𝐌𝐢𝐜𝐡𝐚𝐞𝐥 𝐂𝐚𝐫𝐥𝐢𝐧𝐨 ⛪︎ 🌲@MichaelCarlino
Baptist Ecclesiology 101:
Local church membership ≠ New Covenant membership.
But a faithful local church strives, by God’s grace and under Christ’s lordship, to mirror the New Covenant as closely as possible in this age.
Local church membership is not the same as New Covenant membership. In historic Baptist theology, the New Covenant is made up of all those who are truly regenerated by the Holy Spirit and united to Christ by faith — the invisible, universal church consisting of every genuine believer across time and space.
Local church membership, by contrast, is a visible, earthly expression of that reality. It is the gathered community of professing believers who have been baptized as believers and who covenant together under the lordship of Christ in a particular place.
The goal of a faithful Baptist church is not to perfectly replicate the New Covenant (which is impossible this side of glory, since only God knows the heart). Rather, the aim is for the local church — through careful membership practices, regenerate church membership, believer’s baptism, and biblical church discipline — to reflect the New Covenant as accurately as possible under the lordship of Christ.

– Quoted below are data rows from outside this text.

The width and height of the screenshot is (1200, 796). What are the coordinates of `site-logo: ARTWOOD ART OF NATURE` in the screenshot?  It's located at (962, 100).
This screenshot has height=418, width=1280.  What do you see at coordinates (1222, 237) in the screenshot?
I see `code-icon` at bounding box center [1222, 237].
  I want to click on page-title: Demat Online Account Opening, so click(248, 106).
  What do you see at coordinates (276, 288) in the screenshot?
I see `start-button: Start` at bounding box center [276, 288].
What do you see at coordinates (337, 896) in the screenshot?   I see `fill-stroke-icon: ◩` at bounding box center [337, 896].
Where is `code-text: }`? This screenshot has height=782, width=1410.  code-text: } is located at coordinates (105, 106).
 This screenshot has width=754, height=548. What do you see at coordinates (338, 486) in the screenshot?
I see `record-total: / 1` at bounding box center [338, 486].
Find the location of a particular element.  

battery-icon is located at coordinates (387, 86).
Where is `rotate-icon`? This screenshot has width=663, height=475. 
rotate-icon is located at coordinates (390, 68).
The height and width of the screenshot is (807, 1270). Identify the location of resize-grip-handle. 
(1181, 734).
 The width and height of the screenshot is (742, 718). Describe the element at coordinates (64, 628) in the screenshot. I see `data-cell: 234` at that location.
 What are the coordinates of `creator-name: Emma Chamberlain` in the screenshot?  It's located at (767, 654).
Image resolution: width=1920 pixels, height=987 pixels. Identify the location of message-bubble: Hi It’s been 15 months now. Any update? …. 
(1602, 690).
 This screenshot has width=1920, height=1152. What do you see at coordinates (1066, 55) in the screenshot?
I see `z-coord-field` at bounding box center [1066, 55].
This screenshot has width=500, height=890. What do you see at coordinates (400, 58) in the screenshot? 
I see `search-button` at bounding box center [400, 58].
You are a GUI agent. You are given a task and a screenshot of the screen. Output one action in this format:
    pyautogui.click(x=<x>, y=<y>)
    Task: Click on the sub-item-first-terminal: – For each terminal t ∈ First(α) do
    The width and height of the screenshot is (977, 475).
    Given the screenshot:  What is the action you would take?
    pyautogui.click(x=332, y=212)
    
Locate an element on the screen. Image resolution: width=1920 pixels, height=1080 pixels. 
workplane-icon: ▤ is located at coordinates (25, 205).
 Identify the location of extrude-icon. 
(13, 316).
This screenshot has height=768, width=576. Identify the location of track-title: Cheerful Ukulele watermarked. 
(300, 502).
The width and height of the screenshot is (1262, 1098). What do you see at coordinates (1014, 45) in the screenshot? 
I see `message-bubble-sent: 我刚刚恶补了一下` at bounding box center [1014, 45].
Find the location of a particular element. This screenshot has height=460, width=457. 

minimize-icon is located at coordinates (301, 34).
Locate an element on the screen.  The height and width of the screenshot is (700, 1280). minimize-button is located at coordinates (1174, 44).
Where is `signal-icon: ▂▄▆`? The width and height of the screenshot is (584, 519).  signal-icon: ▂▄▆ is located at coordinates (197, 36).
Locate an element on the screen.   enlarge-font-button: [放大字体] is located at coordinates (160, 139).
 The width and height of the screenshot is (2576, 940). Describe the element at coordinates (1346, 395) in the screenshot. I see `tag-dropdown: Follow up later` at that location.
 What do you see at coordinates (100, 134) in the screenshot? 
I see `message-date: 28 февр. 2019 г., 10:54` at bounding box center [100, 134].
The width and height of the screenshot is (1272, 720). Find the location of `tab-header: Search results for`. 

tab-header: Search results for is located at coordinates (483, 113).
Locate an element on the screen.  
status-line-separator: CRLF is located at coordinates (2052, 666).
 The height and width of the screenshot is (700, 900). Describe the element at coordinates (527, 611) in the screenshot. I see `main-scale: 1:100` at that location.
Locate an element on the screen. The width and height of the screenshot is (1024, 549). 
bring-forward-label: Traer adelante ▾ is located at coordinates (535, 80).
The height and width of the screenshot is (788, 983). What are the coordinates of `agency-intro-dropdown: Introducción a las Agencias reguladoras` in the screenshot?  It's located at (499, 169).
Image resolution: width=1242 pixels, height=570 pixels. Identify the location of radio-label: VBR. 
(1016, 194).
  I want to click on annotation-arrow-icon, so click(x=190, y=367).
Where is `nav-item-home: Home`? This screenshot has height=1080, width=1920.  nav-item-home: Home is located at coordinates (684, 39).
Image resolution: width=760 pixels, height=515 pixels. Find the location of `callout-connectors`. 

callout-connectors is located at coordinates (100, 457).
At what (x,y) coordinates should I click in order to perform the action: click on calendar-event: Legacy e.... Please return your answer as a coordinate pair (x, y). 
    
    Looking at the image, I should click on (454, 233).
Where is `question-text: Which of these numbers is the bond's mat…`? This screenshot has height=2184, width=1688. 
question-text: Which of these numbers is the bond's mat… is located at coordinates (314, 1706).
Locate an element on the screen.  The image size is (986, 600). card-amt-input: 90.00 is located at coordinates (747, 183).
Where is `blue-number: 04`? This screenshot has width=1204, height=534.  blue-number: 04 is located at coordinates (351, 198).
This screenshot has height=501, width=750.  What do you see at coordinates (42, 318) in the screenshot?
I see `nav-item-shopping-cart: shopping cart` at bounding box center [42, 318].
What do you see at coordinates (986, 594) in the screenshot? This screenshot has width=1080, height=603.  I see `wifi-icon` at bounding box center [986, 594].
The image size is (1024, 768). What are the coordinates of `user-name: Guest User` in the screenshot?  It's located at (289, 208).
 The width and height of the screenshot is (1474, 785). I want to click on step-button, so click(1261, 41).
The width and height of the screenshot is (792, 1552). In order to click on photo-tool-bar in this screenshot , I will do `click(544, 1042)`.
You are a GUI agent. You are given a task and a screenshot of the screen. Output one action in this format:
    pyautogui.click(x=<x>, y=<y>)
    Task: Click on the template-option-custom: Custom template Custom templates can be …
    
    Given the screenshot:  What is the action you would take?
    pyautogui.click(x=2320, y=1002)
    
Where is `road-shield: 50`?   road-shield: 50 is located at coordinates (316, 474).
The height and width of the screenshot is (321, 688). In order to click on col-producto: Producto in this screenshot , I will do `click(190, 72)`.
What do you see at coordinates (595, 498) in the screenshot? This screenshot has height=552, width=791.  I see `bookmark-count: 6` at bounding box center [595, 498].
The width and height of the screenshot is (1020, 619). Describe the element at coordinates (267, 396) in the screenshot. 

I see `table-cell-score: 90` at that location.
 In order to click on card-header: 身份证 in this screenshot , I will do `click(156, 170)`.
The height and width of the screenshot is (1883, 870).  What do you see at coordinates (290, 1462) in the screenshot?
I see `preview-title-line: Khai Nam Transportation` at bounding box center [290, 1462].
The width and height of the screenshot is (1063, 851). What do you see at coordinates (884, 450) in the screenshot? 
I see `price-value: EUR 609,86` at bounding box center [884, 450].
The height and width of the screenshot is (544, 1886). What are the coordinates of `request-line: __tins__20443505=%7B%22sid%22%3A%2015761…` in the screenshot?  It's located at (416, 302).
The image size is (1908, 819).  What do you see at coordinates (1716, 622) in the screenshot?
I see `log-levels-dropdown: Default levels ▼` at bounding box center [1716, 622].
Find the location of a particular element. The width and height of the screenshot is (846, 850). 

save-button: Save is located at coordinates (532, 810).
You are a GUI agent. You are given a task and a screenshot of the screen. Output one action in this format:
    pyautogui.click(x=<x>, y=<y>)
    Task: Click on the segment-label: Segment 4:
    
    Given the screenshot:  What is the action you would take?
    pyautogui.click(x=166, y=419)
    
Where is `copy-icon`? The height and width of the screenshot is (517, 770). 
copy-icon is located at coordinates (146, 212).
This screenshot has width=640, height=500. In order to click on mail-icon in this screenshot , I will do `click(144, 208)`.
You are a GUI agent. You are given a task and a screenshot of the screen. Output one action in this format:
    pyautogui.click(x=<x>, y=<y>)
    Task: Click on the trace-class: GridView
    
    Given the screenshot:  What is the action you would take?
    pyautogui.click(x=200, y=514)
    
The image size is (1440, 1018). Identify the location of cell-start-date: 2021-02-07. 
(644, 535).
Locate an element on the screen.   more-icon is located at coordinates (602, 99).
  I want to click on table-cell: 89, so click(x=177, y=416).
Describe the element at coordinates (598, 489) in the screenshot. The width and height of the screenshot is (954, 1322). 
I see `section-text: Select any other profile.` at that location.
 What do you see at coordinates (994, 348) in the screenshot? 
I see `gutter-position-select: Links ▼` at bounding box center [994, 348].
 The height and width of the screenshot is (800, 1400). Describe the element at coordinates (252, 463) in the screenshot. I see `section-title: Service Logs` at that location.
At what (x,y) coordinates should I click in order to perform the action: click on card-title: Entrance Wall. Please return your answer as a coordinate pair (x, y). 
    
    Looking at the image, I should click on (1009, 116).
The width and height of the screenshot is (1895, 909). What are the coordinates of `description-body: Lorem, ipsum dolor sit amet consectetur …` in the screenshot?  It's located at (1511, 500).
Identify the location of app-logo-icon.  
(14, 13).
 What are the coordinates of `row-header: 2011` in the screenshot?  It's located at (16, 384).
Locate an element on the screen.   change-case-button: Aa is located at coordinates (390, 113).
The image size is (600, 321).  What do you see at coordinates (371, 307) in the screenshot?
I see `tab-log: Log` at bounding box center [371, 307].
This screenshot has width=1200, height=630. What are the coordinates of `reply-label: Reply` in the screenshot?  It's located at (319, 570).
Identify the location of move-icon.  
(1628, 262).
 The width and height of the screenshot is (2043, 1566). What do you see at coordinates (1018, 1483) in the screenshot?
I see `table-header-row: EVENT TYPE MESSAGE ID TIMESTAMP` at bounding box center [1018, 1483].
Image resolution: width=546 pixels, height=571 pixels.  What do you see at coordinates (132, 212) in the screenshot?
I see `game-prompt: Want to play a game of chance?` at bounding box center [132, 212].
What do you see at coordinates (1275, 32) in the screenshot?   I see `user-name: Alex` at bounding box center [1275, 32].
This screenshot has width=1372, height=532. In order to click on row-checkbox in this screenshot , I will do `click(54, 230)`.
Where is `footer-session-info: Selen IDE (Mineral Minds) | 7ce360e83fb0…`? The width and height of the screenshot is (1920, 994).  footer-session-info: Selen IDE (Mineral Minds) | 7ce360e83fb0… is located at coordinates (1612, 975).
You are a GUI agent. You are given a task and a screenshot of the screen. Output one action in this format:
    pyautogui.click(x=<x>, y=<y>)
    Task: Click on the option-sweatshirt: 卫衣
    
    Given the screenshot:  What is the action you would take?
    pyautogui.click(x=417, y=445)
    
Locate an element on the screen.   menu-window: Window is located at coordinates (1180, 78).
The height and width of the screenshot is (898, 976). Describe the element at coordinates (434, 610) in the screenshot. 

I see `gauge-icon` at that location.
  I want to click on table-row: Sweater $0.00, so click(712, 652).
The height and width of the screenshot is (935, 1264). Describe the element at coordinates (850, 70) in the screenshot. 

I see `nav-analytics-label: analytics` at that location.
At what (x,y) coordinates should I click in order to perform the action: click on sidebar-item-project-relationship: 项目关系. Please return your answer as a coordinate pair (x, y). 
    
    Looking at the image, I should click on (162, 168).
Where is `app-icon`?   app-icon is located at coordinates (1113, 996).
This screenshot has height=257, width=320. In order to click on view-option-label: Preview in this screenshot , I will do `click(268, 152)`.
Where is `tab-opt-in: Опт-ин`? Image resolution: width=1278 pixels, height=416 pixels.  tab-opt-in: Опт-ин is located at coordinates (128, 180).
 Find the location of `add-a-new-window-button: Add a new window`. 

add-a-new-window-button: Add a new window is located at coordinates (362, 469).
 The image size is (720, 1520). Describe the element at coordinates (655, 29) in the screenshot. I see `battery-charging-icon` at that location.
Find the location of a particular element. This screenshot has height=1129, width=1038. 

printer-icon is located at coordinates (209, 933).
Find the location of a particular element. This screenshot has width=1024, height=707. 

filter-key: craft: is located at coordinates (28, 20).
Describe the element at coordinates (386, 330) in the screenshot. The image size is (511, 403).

In other words: we cannot infallibly know who is truly in the New Covenant. But we are called to make the visible church a faithful, credible witness to the invisible reality.
This is why Baptists have historically insisted on a regenerate (or “believing”) membership: only those who give a credible profession of faith and have been baptized upon that profession should be received as members.
This distinction protects two vital truths:
1⃣The purity of the local church (unbelievers ought to be a bug not a feature of Baptist ecclesiology).
2⃣The humility that belongs to the church (we do not presume to make final, infallible judgments that only Christ can make at the last day).